Richter did not explain how life could originate from nonlife; this would have been an alternative way to make Darwin's theory complete. Richter just proposed that existing life from elsewhere could be transferred through space to Earth. As such, it filled a void in scientific thinking that was left in the mid-19^th century by Louis Pasteur, whose sterilization experiments debunked the widespread idea that living organisms could spontaneously emerge (for details see Oparin, 1938, and Kamminga, 1982). By shutting the door toward autogeneration of life on Earth, Pasteur facilitated the development of Richter's theory. But there was more: Richter, Thomson, Cohn, Helmholtz, and Arrhenius all believed in the eternity of life (Richter, 1865, pp 248–249; Thomson, 1871, p 269; Cohn, 1872, pp 31–32; Helmholtz, 1876, pp 138–139; Arrhenius, 1908, pp xiii–xiv).
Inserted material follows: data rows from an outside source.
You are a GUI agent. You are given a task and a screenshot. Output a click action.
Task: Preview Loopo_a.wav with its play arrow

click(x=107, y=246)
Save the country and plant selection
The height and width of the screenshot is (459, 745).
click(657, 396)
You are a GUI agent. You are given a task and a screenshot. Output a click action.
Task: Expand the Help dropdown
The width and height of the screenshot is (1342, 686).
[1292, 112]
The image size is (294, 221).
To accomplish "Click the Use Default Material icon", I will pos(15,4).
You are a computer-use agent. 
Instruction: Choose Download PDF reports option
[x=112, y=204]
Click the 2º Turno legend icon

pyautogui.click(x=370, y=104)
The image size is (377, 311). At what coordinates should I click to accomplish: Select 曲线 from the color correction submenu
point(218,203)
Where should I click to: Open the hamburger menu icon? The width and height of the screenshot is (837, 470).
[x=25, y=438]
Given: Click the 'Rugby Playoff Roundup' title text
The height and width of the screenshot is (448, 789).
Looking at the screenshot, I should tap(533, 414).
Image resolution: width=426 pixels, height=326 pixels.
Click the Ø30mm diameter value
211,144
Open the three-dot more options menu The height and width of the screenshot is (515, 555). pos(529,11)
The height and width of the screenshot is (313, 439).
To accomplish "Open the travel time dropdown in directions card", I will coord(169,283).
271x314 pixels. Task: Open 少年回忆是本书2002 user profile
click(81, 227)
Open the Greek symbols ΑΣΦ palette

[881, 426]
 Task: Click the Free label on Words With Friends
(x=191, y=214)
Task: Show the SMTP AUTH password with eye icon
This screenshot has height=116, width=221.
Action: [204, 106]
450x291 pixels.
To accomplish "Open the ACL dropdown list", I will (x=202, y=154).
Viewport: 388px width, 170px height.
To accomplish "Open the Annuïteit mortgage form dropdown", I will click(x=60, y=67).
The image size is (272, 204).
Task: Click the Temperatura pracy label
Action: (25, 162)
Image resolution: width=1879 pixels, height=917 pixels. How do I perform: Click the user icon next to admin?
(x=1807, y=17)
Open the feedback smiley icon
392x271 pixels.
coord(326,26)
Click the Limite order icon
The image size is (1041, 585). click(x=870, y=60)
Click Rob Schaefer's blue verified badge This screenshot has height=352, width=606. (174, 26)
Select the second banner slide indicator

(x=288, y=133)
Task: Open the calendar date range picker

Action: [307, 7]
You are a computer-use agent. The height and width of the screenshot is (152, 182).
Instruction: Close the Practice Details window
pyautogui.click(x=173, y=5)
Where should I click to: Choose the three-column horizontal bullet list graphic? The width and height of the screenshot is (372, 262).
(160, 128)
Like matter and energy, life had always been an integral part of the universe, and the universe itself was eternal, without a beginning or an end. Accordingly, for the pioneers of Panspermia the origin of life was not a burning issue because in their view there possibly was no such origin. Once our planet had cooled down, it was ready to host extraterrestrial colonists that had been present in the universe since eternity. The first scientific theory to cover the transition from nonlife to life, now called chemical evolution, was developed only decades later by Aleksandr Oparin (1924).

The theory proposed by Richter forked in two directions once Helmholtz, Thomson, Cohn, and Arrhenius entered the stage. One was promoted by Thomson and Helmholtz, whose vision was centered on meteoroids and asteroids as transport vehicles of life. The other direction was embraced by Cohn and Arrhenius, whereby microbes could move through space as lonely travelers without a transport vehicle, possibly propelled by natural forces that acted from a distance. In contrast, Helmholtz, Thomson, Cohn, and Arrhenius never disagreed about the gradual transformation of simple life into a complete flora and fauna, in spite of the fact that Thomson felt that evolution was not governed by natural selection (Thomson, 1871, p 270). Evolution remained a steady and essential component in any of the varieties of the Panspermia theory they came up with, and Darwin was explicitly mentioned and cited in their publications.

The significance of Darwin becomes clear if one tries to imagine what the Panspermia theory would look like if biological evolution is assumed not to exist. In that case, transport of simple life by natural means from one planet to another is still possible, but after delivery the transported life can never adapt itself to develop into a complex biosphere tailored to the new planet. Transfer of life through space without ensuing evolution then becomes futile and irrelevant. Alternatively, if biological evolution is part of the plan, the impact of Panspermia is potentially enormous. It was undoubtedly the latter consideration that made nonbiologists like Richter, Helmholtz, Thomson, and Arrhenius so deeply interested. If Pasteur's conclusions are ever experimentally refuted by de novo synthesis of a simple form of life in the lab, or under natural conditions on Earth or another celestial body, the Panspermia theory would still stand as a valid theory about the distribution of life in the universe. If Darwin's theory is ever proved to be false, if simple life could never evolve into an advanced biosphere, the Panspermia theory as we know it would lose most of its quality. Paradoxically, although Charles Darwin never wrote a word about Panspermia, his contribution must be considered as formidable.